I had first hand experience of how company culture affects users when I 'hacked' both Digg and reddit in 2006/2007. The reactions of the people at the two sites was instructive.
1\. Digg
On July 26, 2006 I realized that I could create a loop between a Digg story and a reddit story because the URL that would be assigned to a Digg story was predictable and reddit didn't check links for 404 status when submitting. So I was able to submit a story to reddit (that didn't yet exist, but with a predicted Digg URL) and then submit the reddit generated URL to Digg.
I used this to create a silly 'recursion' prank. The Digg story is [Recursion defined (see reddit)][5] and the reddit story is [Recursion defined (see Digg)][6]. They point to each other.
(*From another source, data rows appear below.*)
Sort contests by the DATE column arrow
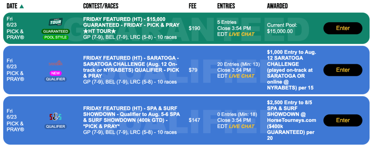372x146 pixels. [22, 6]
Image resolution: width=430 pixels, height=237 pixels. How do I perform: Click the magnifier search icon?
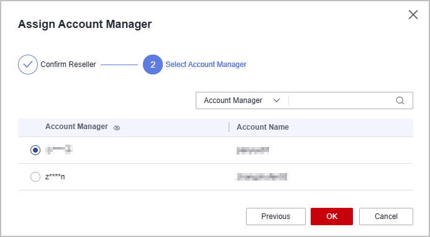(x=400, y=101)
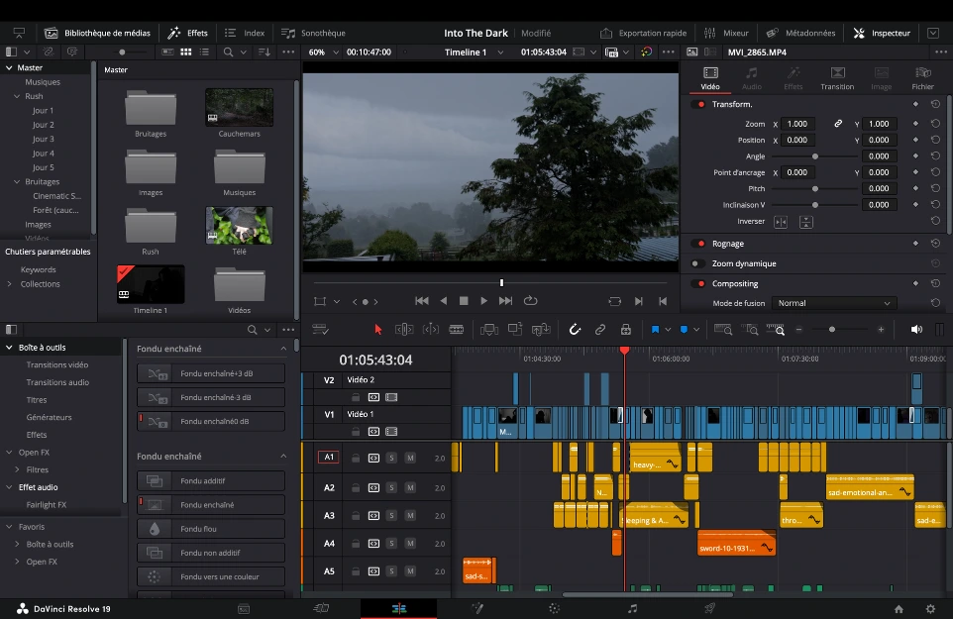Viewport: 953px width, 619px height.
Task: Reset Zoom with its circular arrow icon
Action: (935, 125)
It was just a bit of silliness. It got me banned from Digg and I ended up having to appeal to Kevin Rose (via an acquaintance) to get my account restored.
I was banned because I was apparently a spammer. When I submitted the story to Digg I made a mistake in the title and created the wrong URL. So I immediately used the Bury functionality of Digg to kill it and I resubmitted with the perfect title to make the hack work. Unfortunately, the folks at Digg took this to mean I was a spammer.
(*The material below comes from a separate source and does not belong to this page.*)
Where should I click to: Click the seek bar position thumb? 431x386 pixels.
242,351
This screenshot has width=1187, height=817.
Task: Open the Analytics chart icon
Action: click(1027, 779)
They killed my account and then a Digg employee went [public][7] with libelous claims about me: "The problem was, then he submitted the story multiple times and then created multiple fake accounts and dugg his own stories." The multiple fake accounts claim was simply untrue. The only time I created a new account was after 'jgrahamc' was killed.
Through Leo Laporte I [reached][8] Kevin Rose who restored my old account. At the same time reddit honored me with a Golden Reddit and [my very own reddit logo][9].
2\. reddit
Looking at reddit's markdown one day I realized that it would be possible to implement an entire tic tac toe game inside reddit comments by drawing ASCII boards in comments, linking between them, and enumerating every possible board position. The vestiges of this game can be found [here][10] in the test comment I used. The idea was that one would start at an empty board with x ready to place a tile. The user would click on a board position, a different comment would be displayed showing the x in place and then the mouse would be handed to the person playing o and the game would continue.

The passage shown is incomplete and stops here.